Your instructions: Exactly the lines from the first line of the records to the line holding "Click the flat" should be duplicated, and nothing more; pictures stay out.

Records for the task:
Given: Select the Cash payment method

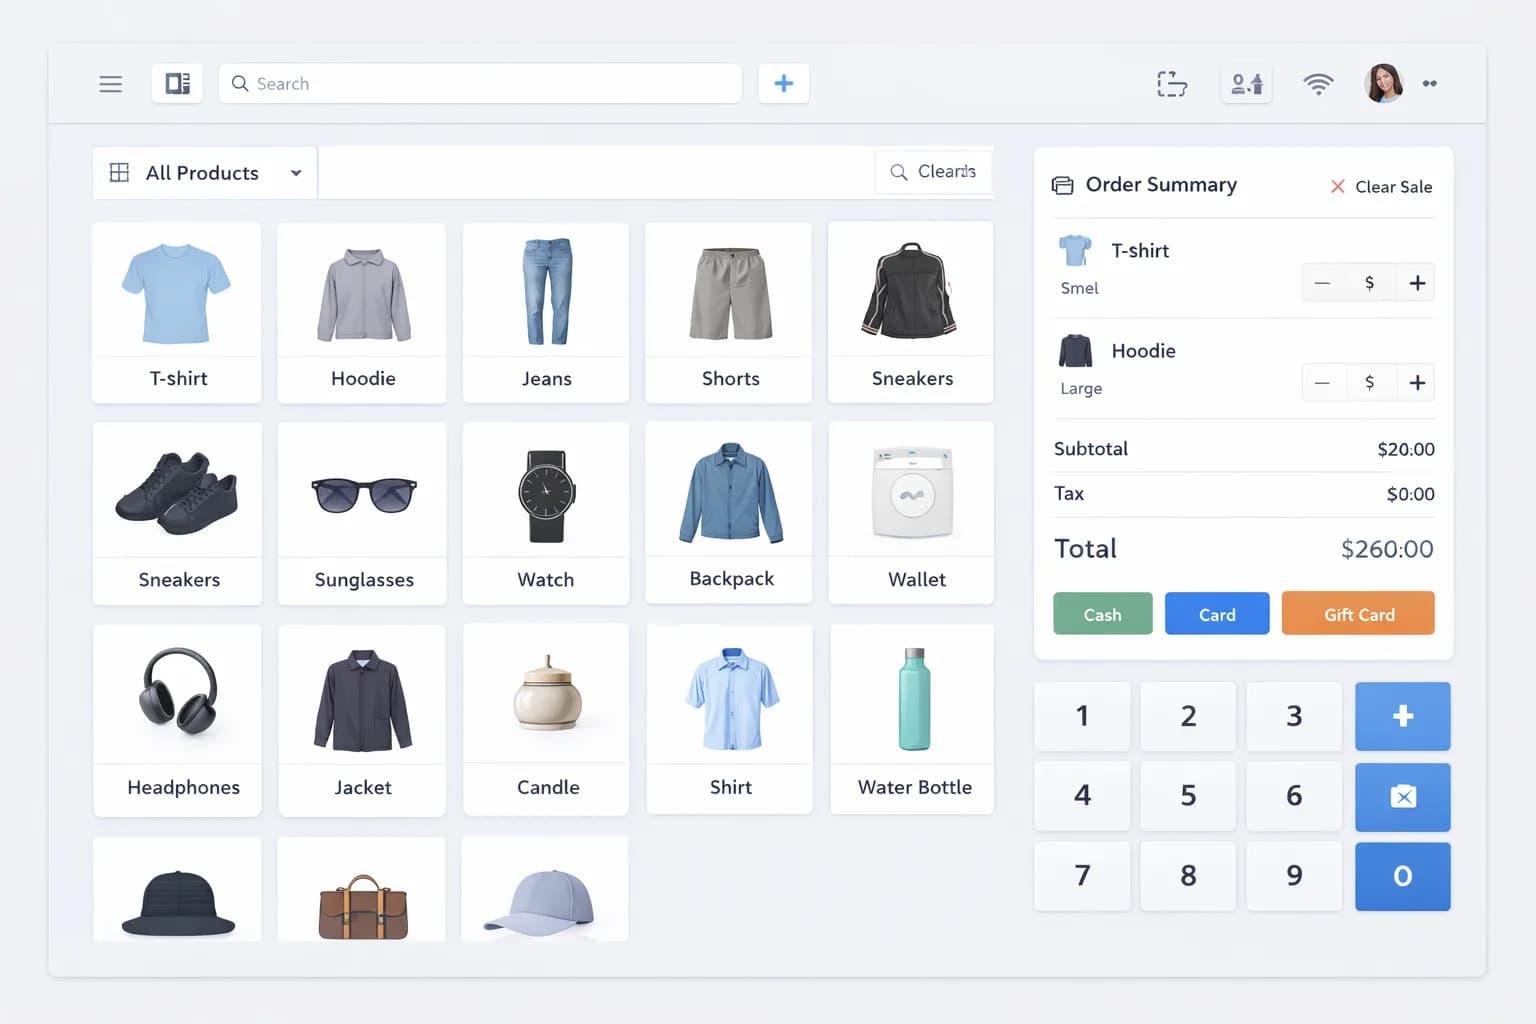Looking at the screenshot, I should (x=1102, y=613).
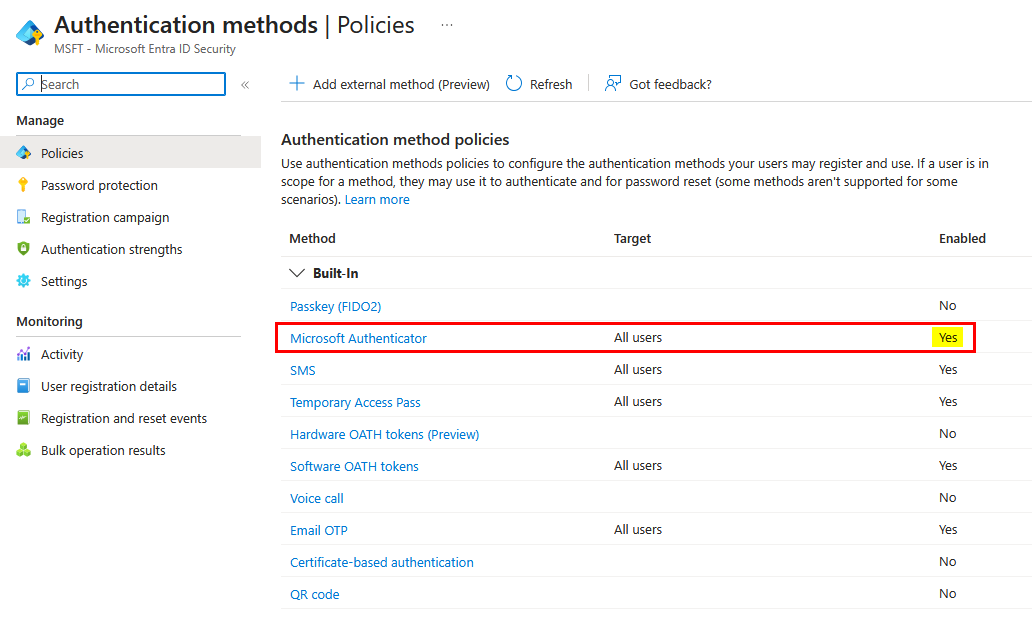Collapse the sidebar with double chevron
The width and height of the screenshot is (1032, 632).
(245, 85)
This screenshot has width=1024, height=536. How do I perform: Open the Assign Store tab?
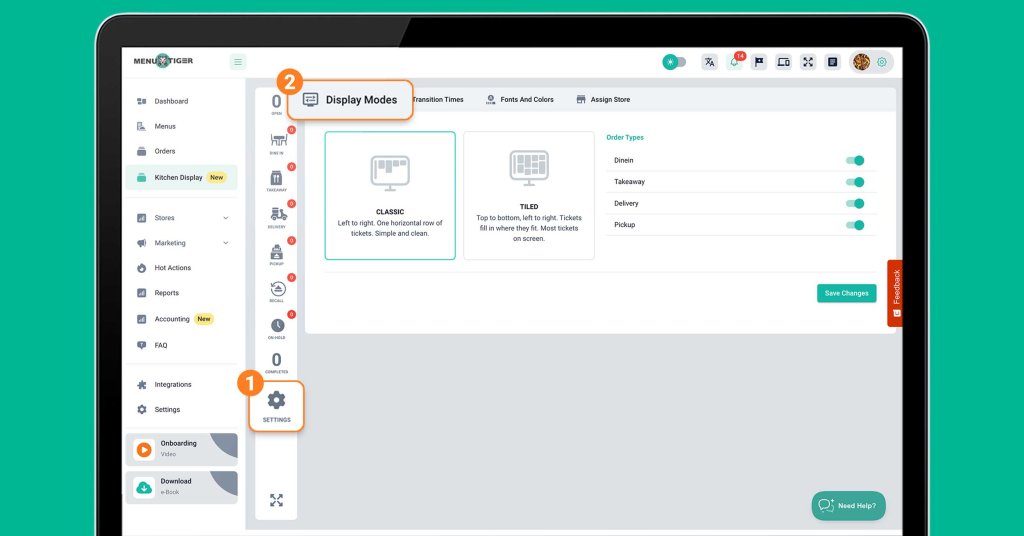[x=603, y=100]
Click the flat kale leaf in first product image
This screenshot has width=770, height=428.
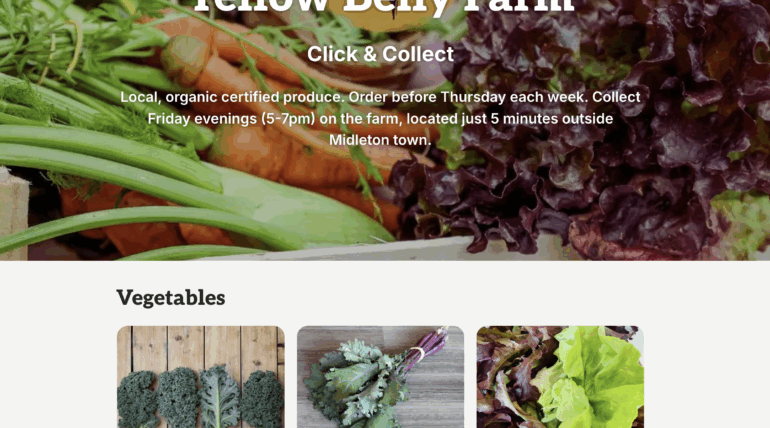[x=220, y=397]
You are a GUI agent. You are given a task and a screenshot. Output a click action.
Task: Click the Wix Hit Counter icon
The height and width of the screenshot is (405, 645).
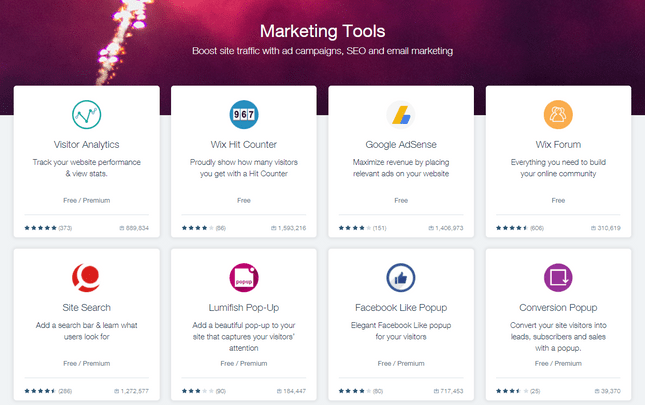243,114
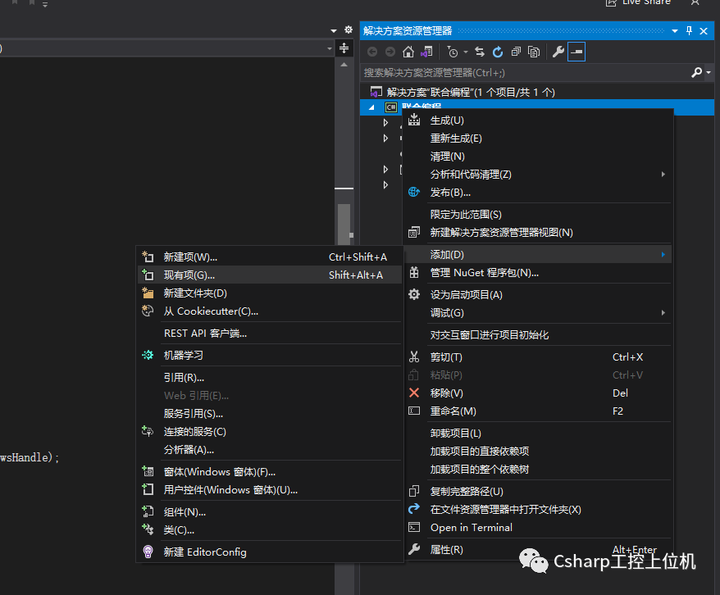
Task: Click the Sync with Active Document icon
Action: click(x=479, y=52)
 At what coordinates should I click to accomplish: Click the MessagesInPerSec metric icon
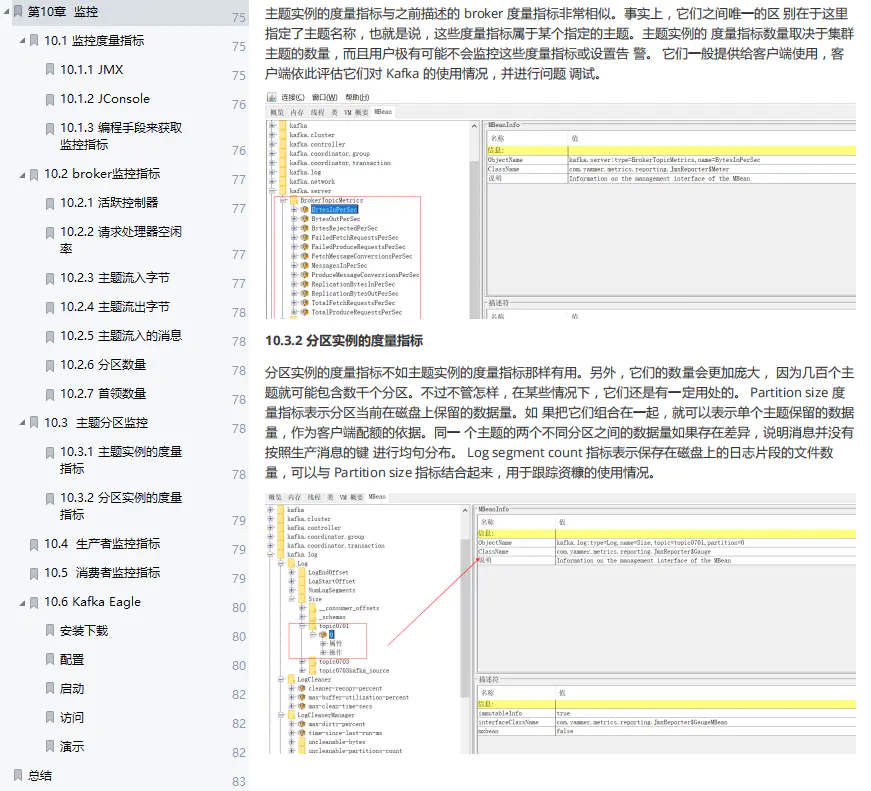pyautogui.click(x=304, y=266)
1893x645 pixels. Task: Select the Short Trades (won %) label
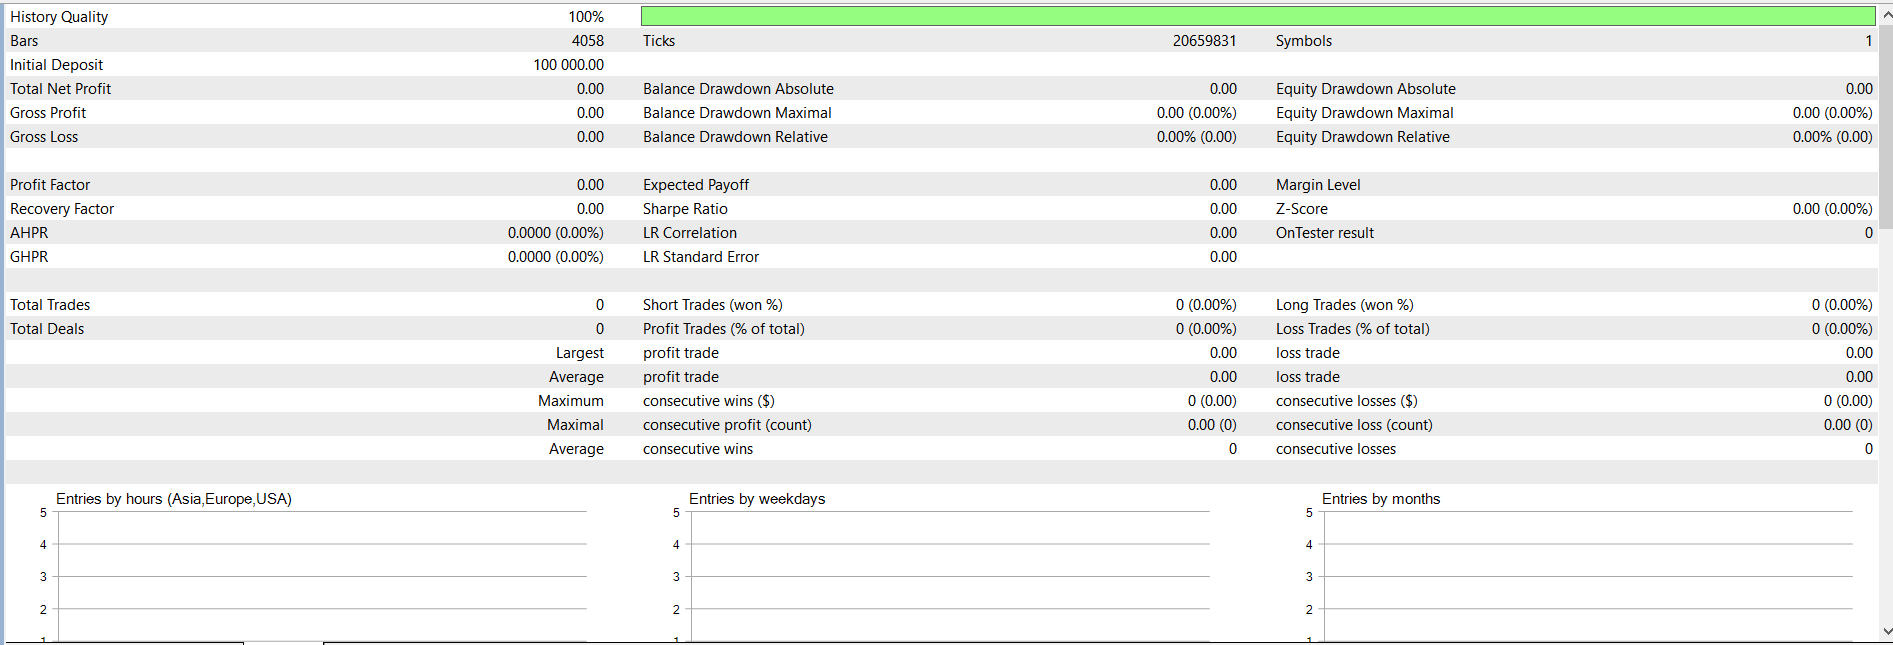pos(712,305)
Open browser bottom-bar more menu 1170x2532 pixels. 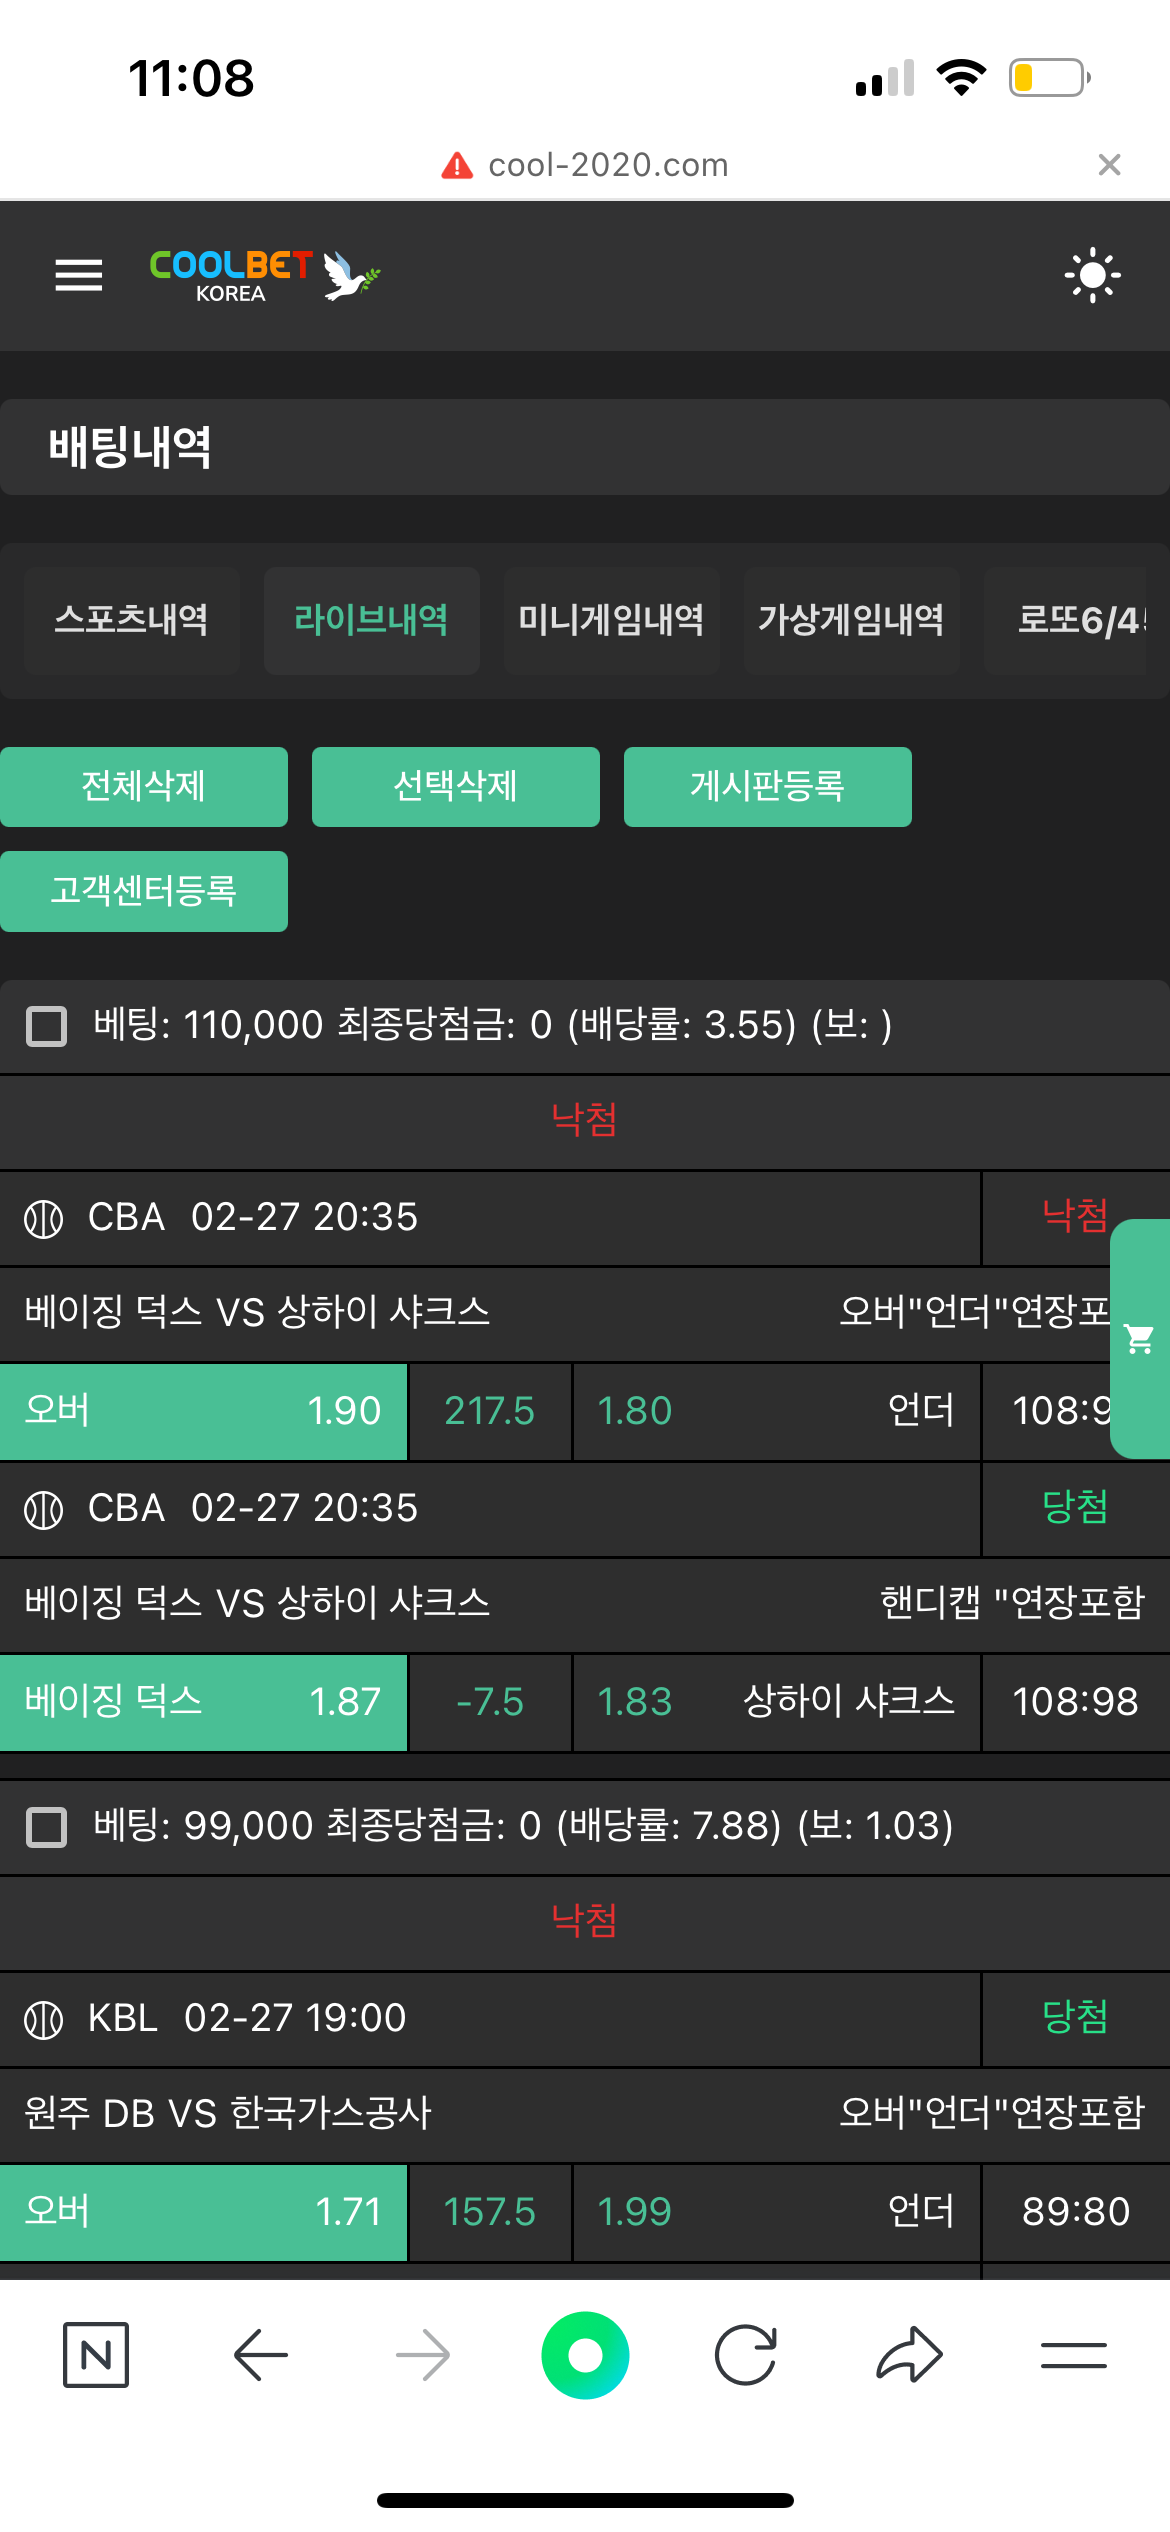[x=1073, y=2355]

Exercise answer:
Given: Select the Cash payment method

Looking at the screenshot, I should (x=1102, y=613).
Collapse the sidebar with double chevron
The width and height of the screenshot is (1032, 632).
(245, 85)
This screenshot has width=1024, height=536. How do I perform: Open the Assign Store tab?
[x=603, y=100]
Click the flat kale leaf in first product image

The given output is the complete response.